Na semana passada, a Argentina foi abalada por um caso pungente, que comoveu tudo e todos, envolvendo uma menina de 11 anos que engravidou depois de ser violada pelo companheiro da avó.
A menina apareceu no hospital com dores de estômago e os médicos acabaram por constatar que estava grávida de 19 semanas. Após uma acesa polémica, que durou um mês, em que uns defendiam o aborto e outros a continuação da gravidez, os médicos acabaram por fazer uma cesariana, retirando do ventre da menina um bebé de 600 gramas, com poucas possibilidades de sobreviver.
A menina argentina tornou-se uma arma de arremesso. Um delegado de Saúde da zona de Tucumán, no norte da Argentina, onde ocorreu o caso, afirma que ela exprimiu a vontade de ir para a frente com a gravidez, mas outras fontes afirmam ter ela dito: «Quero que tirem de dentro de mim o que o velho lá pôs».
As organizações feministas agitaram-se, indignando-se por os médicos salvarem o bebé desrespeitando a vontade da mãe.
Mas outras pessoas tiveram dúvidas: deveriam os médicos respeitar o que alguns diziam ser a vontade da menina e matar o feto, ou tentar salvá-lo, como acabaram por fazer?
Na Roma antiga, os pais eram verdadeiramente proprietários dos filhos. Se estes cometiam algum ato considerado desonroso para eles ou para a família, os pais tinham o direito de os matar. Vários generais romanos foram mortos pelos progenitores por terem perdido uma batalha.

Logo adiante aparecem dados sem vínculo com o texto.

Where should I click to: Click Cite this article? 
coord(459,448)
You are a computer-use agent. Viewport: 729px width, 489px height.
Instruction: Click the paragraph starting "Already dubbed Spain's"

Mas na nossa civilização não é assim. Os filhos não são propriedade dos pais nem das mães. Estes não os podem maltratar e muito menos matar. Por isso, quando as defensoras do aborto dizem «A barriga é minha», estão a laborar num equívoco. A barriga é evidentemente delas. Podem comer ou beber o que quiserem. Mas quando transportam no ventre uma criança, o caso é diferente: a barriga é delas mas o bebé não. Não podem fazer dele o que quiserem. Ninguém pode dizer que um ser humano, seja em que fase da vida for, é propriedade sua e tem sobre ele direitos de vida ou de morte.
E assim voltamos ao caso da menina na Argentina. Não sabemos verdadeiramente o que ela desejava, porque os testemunhos são contraditórios e a posição de uma criança de 11 anos pode mudar de um momento para o outro – e consoante a pressão a que é sujeita.
Mas mesmo que a vontade firme da criança fosse desfazer-se do bebé, a obrigação dos médicos era outra: era fazerem o que estivesse ao seu alcance para lhe salvar a vida. Em nenhuma circunstância os médicos poderiam matar o bebé dentro da mãe ou tirá-lo com vida e matá-lo a seguir.
Pura e simplesmente não podiam fazê-lo.
Embora o caso da Argentina seja deveras invulgar, custa-me muito perceber a militância constante das organizações feministas a favor do aborto, como se a maternidade fosse uma coisa indesejável, uma escravidão, e não uma libertação. Tendo começado por ser uma luta a favor da despenalização do aborto, as feministas passaram para outros patamares e o aborto tornou-se uma ‘causa’: há organizações que fazem campanhas incentivando as mulheres a abortar.
E quando se fala em aborto, é difícil não recordar Cristiano Ronaldo – cuja mãe, segundo a própria confessou, fez tudo para o abortar. Porque era o quarto filho, porque vivia com muitas dificuldades, porque o pai da criança tinha problemas de alcoolismo. Ora, as dificuldades transformaram-se em abundância. Toda a família vive hoje à sombra de Ronaldo. D. Dolores é uma figura planetária por causa do filho. O que seria daquela família se aquele menino de ouro não tivesse nascido?
E quantos Ronaldos não se terão perdido daquele modo? Claro que a humanidade também se pode ter livrado de muitos patifes. Mas uma coisa é certa: nunca encontrei nenhuma mãe arrependida de ter tido um filho. Mas vi algumas arrependidas e traumatizadas por terem abortado. Quantos filhos indesejados se tornaram depois adorados pelas mães e pelos pais?
Se o bebé da Argentina sobreviver, um dia mais tarde saberemos se a menina violada o ama ou o detesta. E se está ou não grata aos médicos por o terem salvo.